On February 29, the Quebec Court of Appeals ruled that that the province’s secularism law, Bill 21, is constitutional and overturned a previous decision which exempted English schools from the law.
“The Act does not offend the unwritten principles or the architecture of the Canadian Constitution, nor does it offend any pre-Confederation statute or principle having constitutional status,” Appeal Court justices, Manon Savard, Yves-Marie Morrissette et Marie-France Bich wrote in their decision.
Bill 21, passed in 2019, bans all public servants, including public school teachers, police officers, government lawyers, and wildlife officials, from wearing any religious symbols while at work.
However, citing its commitment to “diversity, acceptance, tolerance and respect for individual rights and religious freedoms,” the Montreal English School Board indicated that it would not comply with the new law.
While the Quebec Superior Court exempted English schools from the secularism law in April 2021, the new 290-page ruling overrides the lower court’s decision.
The Superior Court decision was challenged in November 2022 by various civil liberties groups in addition to the Quebec government, which argued it created an unfair distinction between English and French schools.

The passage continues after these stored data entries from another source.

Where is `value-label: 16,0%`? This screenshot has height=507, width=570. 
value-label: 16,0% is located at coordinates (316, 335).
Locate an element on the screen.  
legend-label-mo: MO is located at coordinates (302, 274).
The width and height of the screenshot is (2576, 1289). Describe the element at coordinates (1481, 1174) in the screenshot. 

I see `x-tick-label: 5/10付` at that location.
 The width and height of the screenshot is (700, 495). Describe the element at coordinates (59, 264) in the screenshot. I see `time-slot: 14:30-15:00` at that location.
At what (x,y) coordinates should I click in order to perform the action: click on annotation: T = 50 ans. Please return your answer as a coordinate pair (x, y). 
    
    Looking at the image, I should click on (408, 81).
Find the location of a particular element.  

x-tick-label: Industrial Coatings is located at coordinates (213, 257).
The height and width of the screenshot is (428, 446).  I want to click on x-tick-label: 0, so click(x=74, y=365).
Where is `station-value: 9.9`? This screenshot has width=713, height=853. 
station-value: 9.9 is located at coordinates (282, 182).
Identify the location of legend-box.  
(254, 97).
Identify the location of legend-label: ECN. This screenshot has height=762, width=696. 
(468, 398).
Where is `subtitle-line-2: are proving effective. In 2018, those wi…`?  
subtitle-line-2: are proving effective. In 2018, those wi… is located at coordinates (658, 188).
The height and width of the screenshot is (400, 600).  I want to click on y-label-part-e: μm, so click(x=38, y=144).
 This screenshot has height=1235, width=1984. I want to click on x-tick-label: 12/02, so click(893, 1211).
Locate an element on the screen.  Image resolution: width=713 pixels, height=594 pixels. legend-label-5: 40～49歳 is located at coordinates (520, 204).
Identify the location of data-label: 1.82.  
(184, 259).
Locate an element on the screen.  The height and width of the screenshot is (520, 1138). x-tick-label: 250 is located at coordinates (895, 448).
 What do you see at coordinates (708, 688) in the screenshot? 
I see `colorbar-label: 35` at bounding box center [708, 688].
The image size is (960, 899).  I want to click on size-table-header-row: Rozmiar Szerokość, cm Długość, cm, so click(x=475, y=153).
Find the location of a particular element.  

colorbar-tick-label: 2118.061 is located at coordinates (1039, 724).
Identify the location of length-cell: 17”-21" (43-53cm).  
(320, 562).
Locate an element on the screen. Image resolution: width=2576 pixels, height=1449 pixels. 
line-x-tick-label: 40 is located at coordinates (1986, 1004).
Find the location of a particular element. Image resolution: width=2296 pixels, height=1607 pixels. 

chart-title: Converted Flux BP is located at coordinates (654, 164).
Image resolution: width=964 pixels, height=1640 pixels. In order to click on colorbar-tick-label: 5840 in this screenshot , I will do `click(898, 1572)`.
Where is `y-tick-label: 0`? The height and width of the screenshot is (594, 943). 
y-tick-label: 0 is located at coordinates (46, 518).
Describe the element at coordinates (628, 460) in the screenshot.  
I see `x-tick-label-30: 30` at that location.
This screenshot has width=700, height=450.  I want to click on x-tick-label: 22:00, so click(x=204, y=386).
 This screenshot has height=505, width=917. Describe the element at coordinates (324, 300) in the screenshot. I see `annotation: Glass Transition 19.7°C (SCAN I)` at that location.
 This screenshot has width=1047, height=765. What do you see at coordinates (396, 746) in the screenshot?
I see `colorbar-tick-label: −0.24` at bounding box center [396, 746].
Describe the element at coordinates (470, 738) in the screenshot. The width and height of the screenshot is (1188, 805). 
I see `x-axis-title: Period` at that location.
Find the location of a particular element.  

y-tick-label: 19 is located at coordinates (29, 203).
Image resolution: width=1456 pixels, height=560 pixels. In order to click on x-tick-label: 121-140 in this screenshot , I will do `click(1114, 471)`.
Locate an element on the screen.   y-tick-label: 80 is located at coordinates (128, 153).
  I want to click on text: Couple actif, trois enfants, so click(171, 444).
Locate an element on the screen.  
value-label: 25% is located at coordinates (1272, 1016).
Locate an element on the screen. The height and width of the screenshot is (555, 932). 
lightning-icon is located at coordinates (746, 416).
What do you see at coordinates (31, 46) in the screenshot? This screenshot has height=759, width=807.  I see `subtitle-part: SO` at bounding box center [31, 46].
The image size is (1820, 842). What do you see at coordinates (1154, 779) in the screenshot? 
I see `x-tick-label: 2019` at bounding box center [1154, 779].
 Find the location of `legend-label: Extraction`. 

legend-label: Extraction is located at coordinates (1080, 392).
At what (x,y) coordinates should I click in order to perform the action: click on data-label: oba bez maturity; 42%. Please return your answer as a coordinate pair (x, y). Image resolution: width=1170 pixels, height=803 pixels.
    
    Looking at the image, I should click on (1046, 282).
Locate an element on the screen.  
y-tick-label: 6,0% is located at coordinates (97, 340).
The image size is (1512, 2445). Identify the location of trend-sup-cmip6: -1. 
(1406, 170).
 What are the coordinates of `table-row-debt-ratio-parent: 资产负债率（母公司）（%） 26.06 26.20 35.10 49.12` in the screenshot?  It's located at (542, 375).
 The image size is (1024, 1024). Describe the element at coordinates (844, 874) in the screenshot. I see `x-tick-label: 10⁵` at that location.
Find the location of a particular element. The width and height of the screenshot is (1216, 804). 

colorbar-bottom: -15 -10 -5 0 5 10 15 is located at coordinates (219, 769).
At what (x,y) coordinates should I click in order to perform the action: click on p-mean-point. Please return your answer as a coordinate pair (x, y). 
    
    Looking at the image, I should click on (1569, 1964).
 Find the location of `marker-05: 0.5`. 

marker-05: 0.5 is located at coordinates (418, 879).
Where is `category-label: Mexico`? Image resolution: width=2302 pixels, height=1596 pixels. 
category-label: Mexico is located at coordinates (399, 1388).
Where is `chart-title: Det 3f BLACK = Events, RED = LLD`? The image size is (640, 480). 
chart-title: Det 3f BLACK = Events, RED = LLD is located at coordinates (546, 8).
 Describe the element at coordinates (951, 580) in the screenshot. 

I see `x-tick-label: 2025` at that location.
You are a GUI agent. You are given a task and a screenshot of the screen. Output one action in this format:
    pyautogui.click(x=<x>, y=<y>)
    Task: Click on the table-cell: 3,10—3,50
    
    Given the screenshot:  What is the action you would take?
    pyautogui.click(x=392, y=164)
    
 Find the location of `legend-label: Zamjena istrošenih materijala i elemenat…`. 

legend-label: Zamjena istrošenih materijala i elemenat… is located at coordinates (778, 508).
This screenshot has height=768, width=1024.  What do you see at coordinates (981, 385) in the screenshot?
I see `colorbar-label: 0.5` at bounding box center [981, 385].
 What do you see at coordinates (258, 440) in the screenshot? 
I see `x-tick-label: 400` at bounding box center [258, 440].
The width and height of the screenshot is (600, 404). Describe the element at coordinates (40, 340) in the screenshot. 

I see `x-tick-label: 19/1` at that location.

The new decision relies on the province’s use of the notwithstanding clause, which allows the province to override most challenges to the legislation.
The notwithstanding clause, embedded in section 33 of the Canadian Charter of Rights and Freedoms, allows provinces to temporarily override sections of the Charter of Rights and Freedoms to protect new laws from being scrapped by the courts.
“The court has confirmed Quebec’s right to make its own decisions,” Premier François Legault told reporters in Montreal Thursday. “Secularism is a collective choice that is part of our history, in continuity with the Quiet Revolution. Secularism is a principle that unites us as a nation in Quebec.”
Legault confirmed that the province will continue using notwithstanding clause for “as long as it is necessary for Canada to recognize the societal choice of the Quebec nation.”
He added that the law is “non-negotiable” as the province recently tabled legislation to renew the application of the clause to Bill 21 for another five years.
While the decision was celebrated by the Quebec premier, the Canadian Civil Liberties Association (CCLA) called the ruling a “painful setback.”
“This is a heart-wrenching day and highlights the urgent need for people across Quebec who have stood up for the values of equality, justice and freedom to continue to raise their voices,” CCLA Executive Director and General Counsel Noa Mendelsohn Aviv said in a press release.
“These values are the ones that fuel our legal challenge and that lie at the heart of our collective struggle against Bill 21,” Aviv declared.
Similarly, Quebec Life Coalition President Georges Buscemi told LifeSiteNews, “This decision is completely consistent with the recent historical trend in Quebec, which is one of rejecting its Catholic heritage in favor of a liberal ‘enlightened’ worldview, which considers religion to be a purely private matter.”
“This decision confirms the ‘legality’ of Quebec’s secularism law, which purports to make the state ‘neutral’ with respect to religions,” he continued. “Whatever the intentions of this law, its effect is to extirpate all signs of religion from the public square, from Knights of Columbus meetings in community centers to prayer in daycares. So called state-neutrality is quickly becoming state atheism in practice.”